Shares in Puma Biotechnology jumped 40% after the FDA trod lightly around doubts about its filing for approval of breast cancer drug neratinib. But the talking points raised ahead of Wednesday’s advisory committee meeting leave Puma open to a grilling over its trial modifications, neratinib’s side effect profile and its choice of population.
The reaction of the stock, which shot up 80% before falling to close up 39%, reflects the mix of top-line positives and lingering uncertainties presented in the FDA briefing document. A summary of the text states that despite “unplanned amendments and potential uncertainty introduced with respect to the magnitude of neratinib effect” the FDA reviewers think the data support “an effect of neratinib.”
That suggests changes to the size, duration, analysis and population of the clinical trial haven’t totally tarnished the data in the eyes of the FDA. What is less clear is whether the experts tasked with reviewing the filing on Wednesday will share this position.

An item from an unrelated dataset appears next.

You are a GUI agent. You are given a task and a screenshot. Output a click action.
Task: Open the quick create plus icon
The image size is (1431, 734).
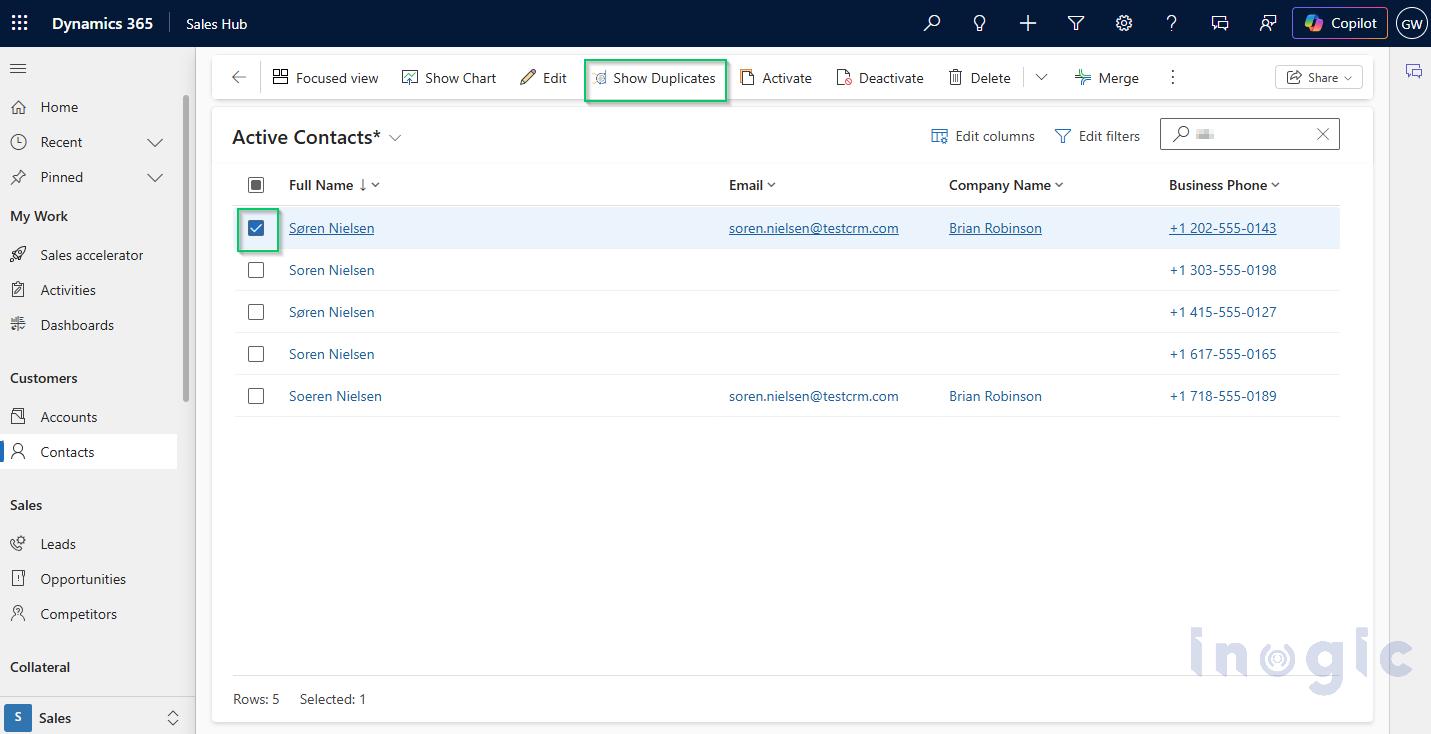1027,22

The briefing document gives the panel plenty of reasons to take a dim view of the application for approval of the kinase inhibitor. The FDA itself was more downbeat about the study when it held a pre-NDA meeting with Puma in March 2016. Officials advised Puma against filing for approval “due to several study conduct issues.” The FDA said these issues would make “interpretation of the results problematic.”
In a conference call with investors at the end of that month, Auerbach said “the FDA did not raise any objections to Puma filing with the two-year invasive disease-free survival data,” according to OncLive. Puma went ahead and filed its NDA four months later.
The panel’s view on the significance of the study conduct is one of several potential stumbling blocks for Puma.
Management must also allay doubts about whether it is appropriate to approve a drug that appears to deliver a small benefit and significant side effects for use in patients who have had their cancer removed surgically. Puma envisages neratinib being used to reduce the risk of cancer recurring. As the FDA notes in its briefing document, prior approvals of such adjuvant therapies have all been for drugs already cleared for use in the metastatic setting.
Given 40% of patients in the neratinib arm of the trial suffered serious diarrhea—compared to 2% in the placebo cohort—and the difference in invasive disease-free survival between the two arms was a small but statistically significant 2.3%, it is questionable whether the risk-benefit profile is favorable for patients who are healthy but at risk of cancer recurrence.
The advisory committee will discuss these topics at a half-day meeting on Wednesday.